With this addition to our model... being a sinful, ungrateful hedonist with no spiritually significant (read: locally/globally benevolent) development ahead of him means that you are in fact directly harming God. With this development, we’ve now found an additional reason why God should remove you from the system.
We can now understand why the God of the Old Testament behaved wrathfully in those situations. In the case of the Genesis flood and the Canaanite slaughter, God had identified those who were driving global utility downward and were not only not contributing, but a threat to those few who were guiding God’s evolution in a positive way. On careful interpretation of 2 Kings 2, we find that the 42 “kids” were actually male adolescent youths. Kids/boys wouldn’t have had the strongly held religious inclinations, or understood enough who the prophets were, to cause them to chase Elijah and tell him to “go up, go up, baldy”. Secondly, telling him to “go up” (to Heaven) is a threat, and they were likely surrounding him and shouting at him. So God sending those 2 bears actually makes this the same situation as the Genesis flood and the Canaanite slaughter – one of self-defence on behalf of those who have the potential to develop both humanity and God positively.

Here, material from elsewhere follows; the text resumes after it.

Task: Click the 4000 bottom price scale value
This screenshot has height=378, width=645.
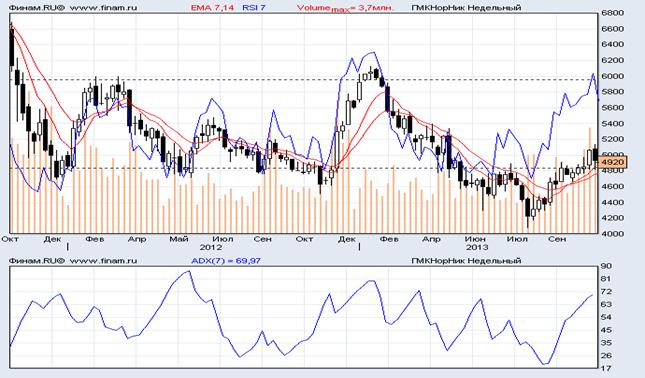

This model wherein God evolves contingently on human behavior at His variable level also appears to explain other mysterious religious phenomena. For example, why God might ignore certain people for a time, rather than appearing on command. Or, why we might struggle to enter deeper states in prayer and go through spiritual dry patches. It’s a framework for understanding that may be able to explain how certain individuals obtain for the rest of humanity, greater degrees of openness from God. The nun Marguerite-Mary Alacoque, by dedicating herself to praying for reparations for sinners, was able to obtain a new devotion to the Sacred Heart of Jesus in a series of apparitions of Jesus. Individuals who capitalize on this and demonstrate themselves to be willing to shoulder the greater responsibilities involved, by practicing the devotions, can expect to receive benefits. There is a pattern at work here: while the Prophets trailblazed ahead, emphasized repentance and earned humanity the right to a Messiah, to benefit from this comes at the price of acknowledging one’s own sin and repenting. Similarly, a nun or a monk can dedicate their entire lives to praying for reparations for sinners, but the closer covenant with God they earn for the rest of humanity comes with it greater sacrifices (e.g., an extra devotion, going to Mass on first Fridays) from those who choose to take advantage of the benefits on offer. Maybe something similar can be said of the CTMU and its author.

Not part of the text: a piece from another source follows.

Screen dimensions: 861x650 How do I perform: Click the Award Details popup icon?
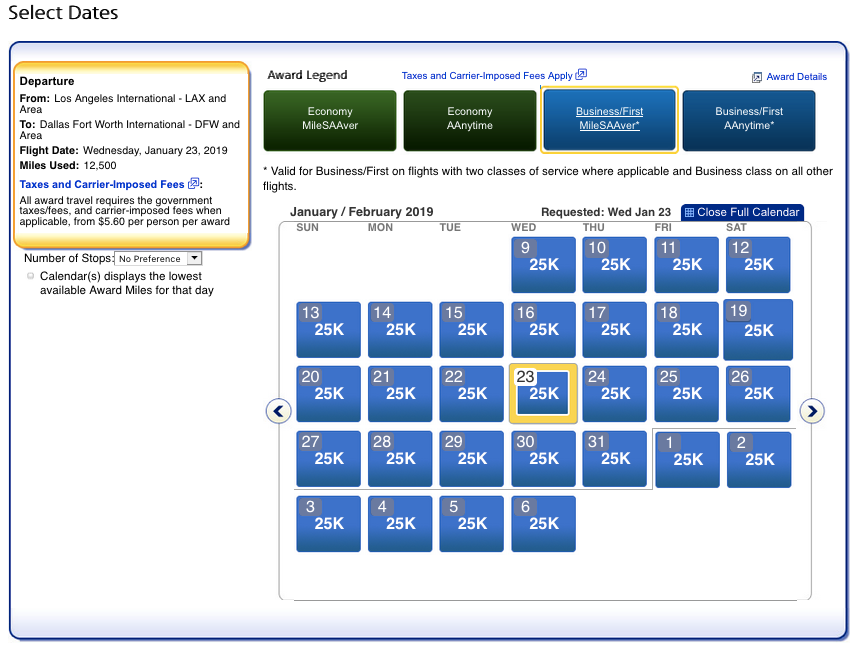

So to answer the question of why the God of the New Testament seems so different to that of the Old Testament, the answer is that it's because humanity has improved so much in its moral understanding and relationship with God, as a result of all those who have developed Christianity, that the way God deals with threats to His evolution on the human scale is quite different to what it was in the time of Noah and Elijah. Nothing in principle stops this relationship from backsliding, however.